Hi everyone! I just took the IB test (AKA death) yesterday, so I thought I'd update today. Not to be whiny, but I kind of feel like I've been missing a few readers for a while. I don't see some people review when they used to and I'm starting to worry they dropped off the face of the Earth. Which would mean they'd get away from Gaea- always a perk XD- but still. I admit that's probably partly my fault, not updating as much as I used to, but with the test past you'll probably see more of me now. If you're still there, can you please review to let me know you haven't died? Thanks even if you don't.
EDIT: Hey guys. Turns out this wasn't posted on the date I originally tried to get a new chapter -I really don't know why, did something shut down?- so it turns out I'm a lot later with the update. Sorry I didn't realize sooner. Enjoy the chapter!
Dear Mortals,
An awesome reviewer of this story named Kittyaceres asked me if I burn my facial hair instead of shaving. The answer is no, but only because -well, it's a long story. *perks up* Wanna hear it?
Great. And yes, I did hear you all scream no. I don't care, it's time for Super Leo's Story Time!
You see, Kittyacere's not the only person whose ever thought of that idea. I did, too! So I decided to test it out, 'cause like, who wouldn't? It seemed okay at first, everything was going along nicely. What happened next was totally not my fault.
(Well technically, it kind of was. But only a liiiiiiiiiitle bit, I assure you.)

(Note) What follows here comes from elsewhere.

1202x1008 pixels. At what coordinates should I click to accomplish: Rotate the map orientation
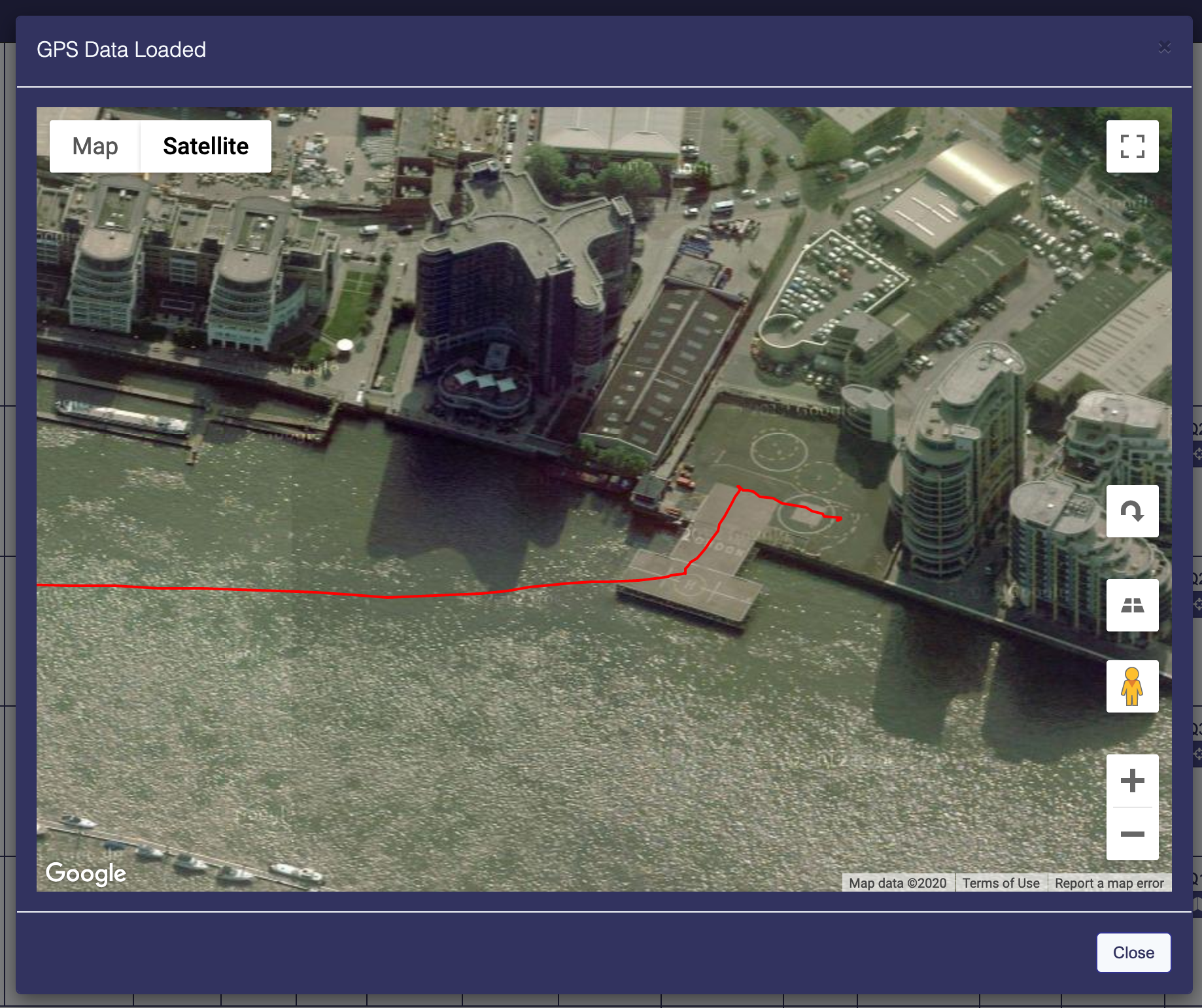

I set my face on fire to test the shaving theory out. And it worked! At least in the beginning. But honestly, I can't help it if I get spooked, right? Yes, Harley was only asking me if he could use the bathroom now, he really needed to pee, and yeah, he might have been asking for the past five minutes, and yeah, I probably should have heard him, but I didn't! My reflection in the mirror was just so amazing, you see, and I got carried away with the thought of never having to shave again (Because who wouldn't love that?) that I kind of, sort of, jumped when my brother opened the door (Don't laugh- that's actually really scary!) and rushed in (He couldn't hold it any longer). To prevent myself from slipping, I grabbed the first thing my hand made contact with. AKA a towel.

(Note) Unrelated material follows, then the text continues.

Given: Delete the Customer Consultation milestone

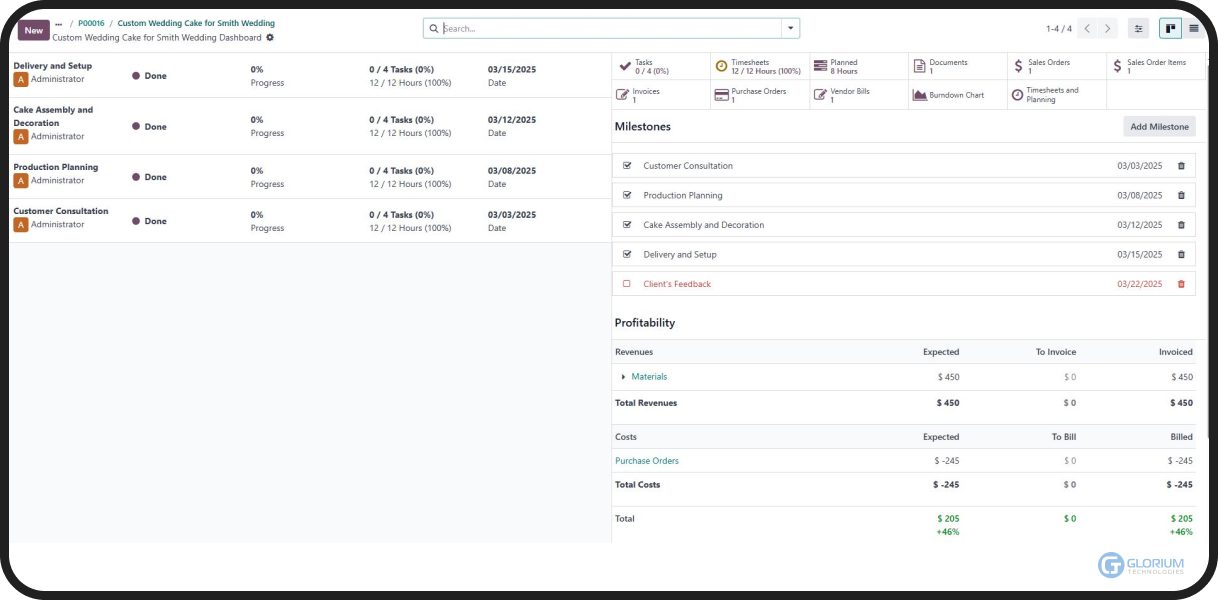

Doesn't sound so bad, does it? But you see, my face was still on fire. And in the surprise, my hands had caught fire too. So naturally the towel did as well.
And of course, I, being the heroic person I am, couldn't let the towel burn. After all, I was in the Camp's public building for showers and toilets, and what would happen if the whole building went up in flames? Would we have to all pee in one of those dug hole thingamabobs? No one knows, because thankfully I ran out of the place with the flaming towel before that could happen.

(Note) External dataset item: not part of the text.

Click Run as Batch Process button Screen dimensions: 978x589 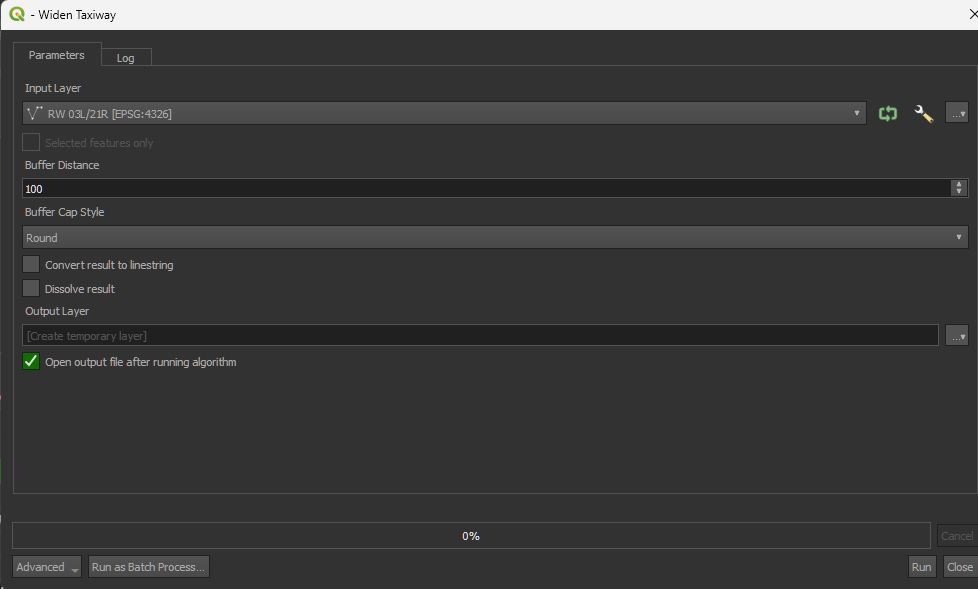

Now the most logical thing to do would have been to run to the Canoe Lake, which in case you didn't know, is directly to the right of the showers and toilets. But in the panic, I kind of forgot. Also, I'm not really a very logical person. Instead, I ran towards to Arena, hoping to find Percy or something. I didn't.
You see -and this is totally not my fault either- I kind of slammed into someone else before that happened.
That someone was Nico di Angelo.
"[CENSORED!]" He yelled, and my first thought was I'm screwed, because like, he's pretty intimidating. My second thought was oh whoops he's on fire.
To be honest, that was probably his first thought.
He said something else (Though still as rude, if not more) and then tried to stop, drop, and roll, tripping over me instead. In the confusion I got knocked down, see. The towel was burning beside me.
Obviously, this caused quite the spectacle. Nearly two dozen people were watching already (But not actually helping), Clarisse among them. She looked like she was having a field day.
Nico finally (Don't ask me how, I was busying grumbling to myself how happy la Rue was) managed to put himself out, and then he turned to me, looking like he was about to commit murder.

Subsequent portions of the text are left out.